**WORK TASK:**
Every entry should be duplicated verbatim, and no picture may appear in the copy.

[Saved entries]
....................

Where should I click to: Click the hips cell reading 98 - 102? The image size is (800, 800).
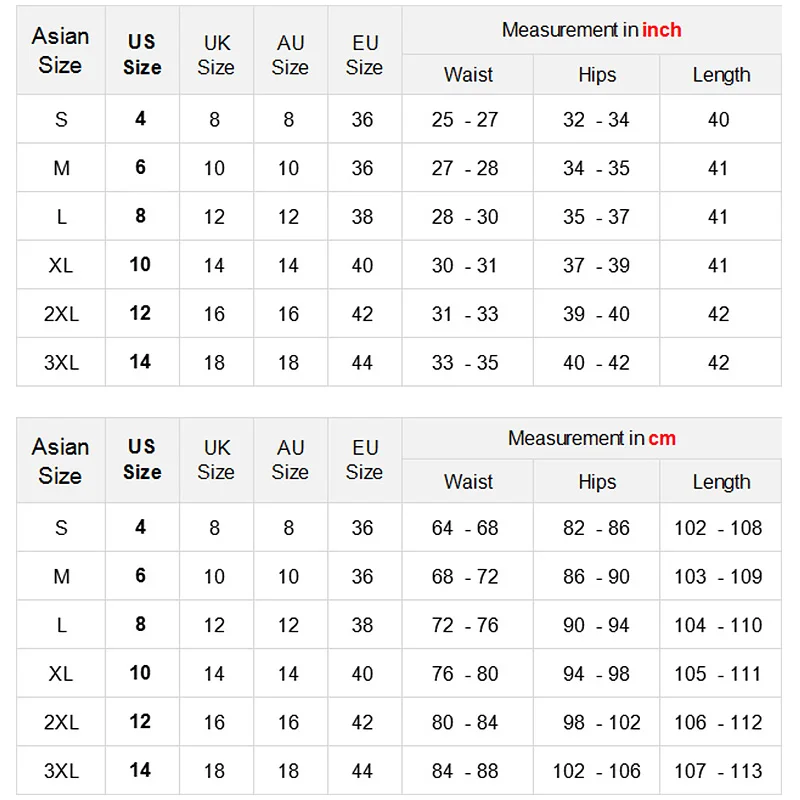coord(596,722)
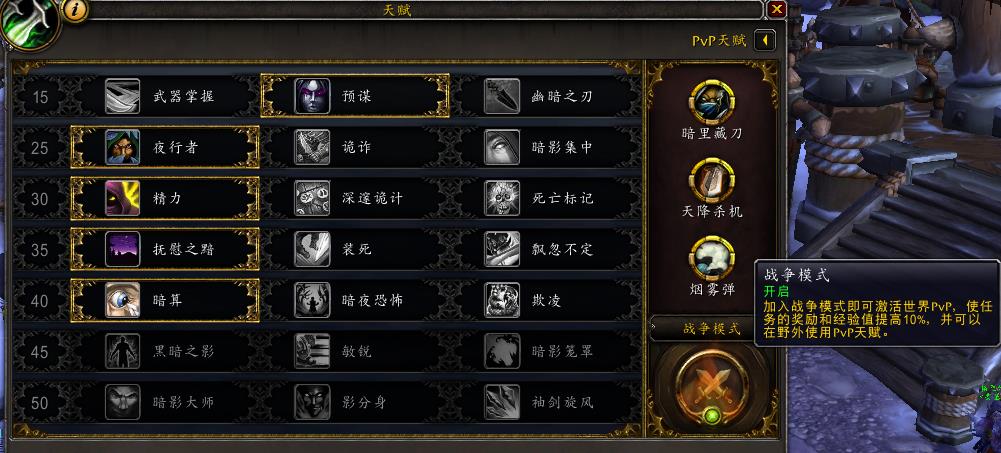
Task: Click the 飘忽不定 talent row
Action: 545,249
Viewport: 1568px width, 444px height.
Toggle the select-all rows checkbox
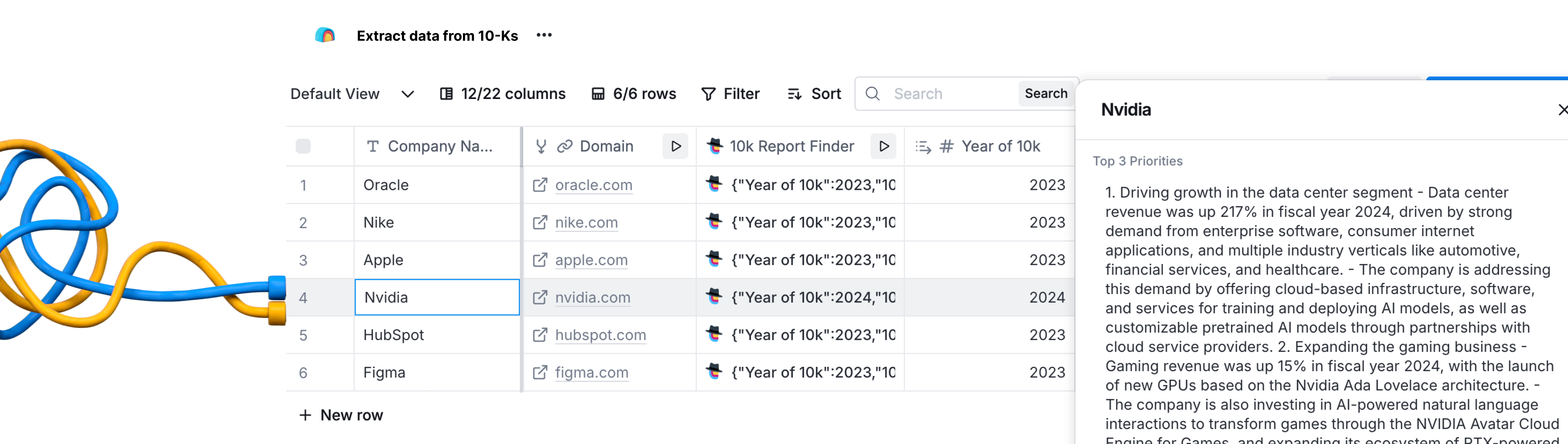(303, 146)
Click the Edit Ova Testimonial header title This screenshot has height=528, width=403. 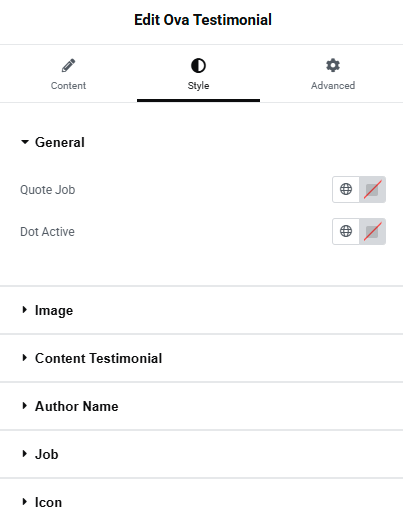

....................

**REPLY:**
Where should I click to: Click the hips cell reading 98 - 102? The image size is (800, 800).
coord(596,722)
Task: Click the 飘忽不定 talent row
Action: 545,249
Viewport: 1568px width, 444px height.
Toggle the select-all rows checkbox
(303, 146)
Click the Edit Ova Testimonial header title This screenshot has height=528, width=403. 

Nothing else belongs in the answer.